It’s been a long time since I’ve kept a food journal. While training to be a registered dietitian, food journaling and dietary assessments are two things I became quite familiar with. But it was usually me asking others what they ate.
This week for our Try It Tuesday series, I looked inward. A little soul-searching to see how my diet stacks up against recommendations from the 2015-2020 Dietary Guidelines for Americans (DGA). Mostly, I was curious to know if my diet satisfies the most debated DGA recommendation of them all: “consume less than 10% of calories per day from added sugars.”

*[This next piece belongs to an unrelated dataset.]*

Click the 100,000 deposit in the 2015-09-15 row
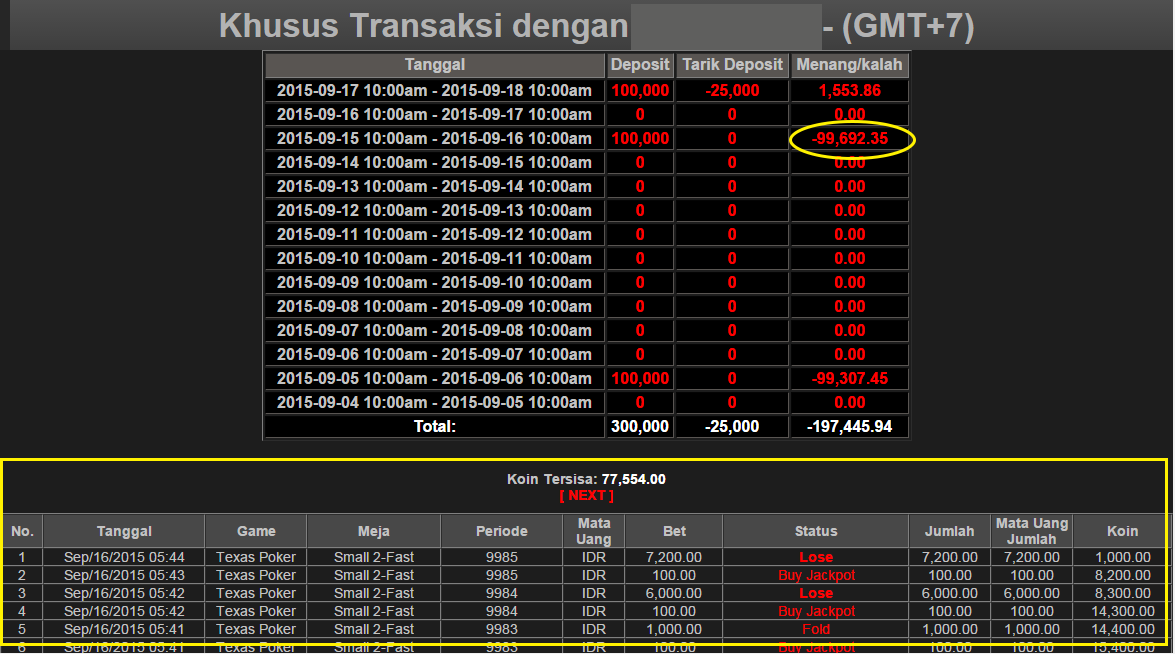The width and height of the screenshot is (1175, 654). pyautogui.click(x=640, y=138)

Unlike my previous Try It Tuesday trial where I tortured myself following the Blood Type Diet, this endeavor was a breeze. I didn’t have to alter any of my dietary habits, I simply faithfully recorded everything I ate and drank (amounts included) for one work week. To capture this, I used the food diary app from MyFitnessPal.
Here’s how my diet broke down:
| Mon | Tues | Wed | Thurs | Avg. | %kcal |
Calories | 2121 | 2015 | 1687 | 1774 | 1899 | |
Protein (g) | 81 | 98 | 56 | 107 | 86 | 18% |
Carbohydrate (g) | 219 | 183 | 214 | 175 | 198 | 42% |
Fiber (g) | 8 | 15 | 19 | 23 | 16 | 3% |
Sugars (g) | 74 | 106 | 97 | 82 | 90 | 19% |
Added Sugars (g) | 45 | 39 | 54 | 58 | 49 | 10.32% |
Fat (g) | 98 | 99 | 68 | 69 | 84 | 40% |
Saturated (g) | 17 | 25 | 9 | 20 | 18 | 8% |
Polyunsaturated (g) | 5 | 4 | 2 | 4 | 4 | 2% |
Monounsaturated (g) | 30 | 24 | 15 | 18 | 22 | 10% |
Trans (g) | 0 | 0 | 0 | 0 | 0 | 0% |
Cholesterol (mg) | 180 | 172 | 98 | 210 | 165 | |
Sodium (mg) | 2494 | 3092 | 1663 | 3036 | 2571 | |
Potassium (mg) | 1423 | 1481 | 937 | 1826 | 1417 |
I narrowly missed the DGA added sugars target, coming in just above the 10 percent limit at 10.32 percent. I should mention that because added sugars information is not yet listed on food labels, I did my best to determine this number by closely reading ingredients lists and comparing to plain versions when possible, so this number isn’t entirely accurate.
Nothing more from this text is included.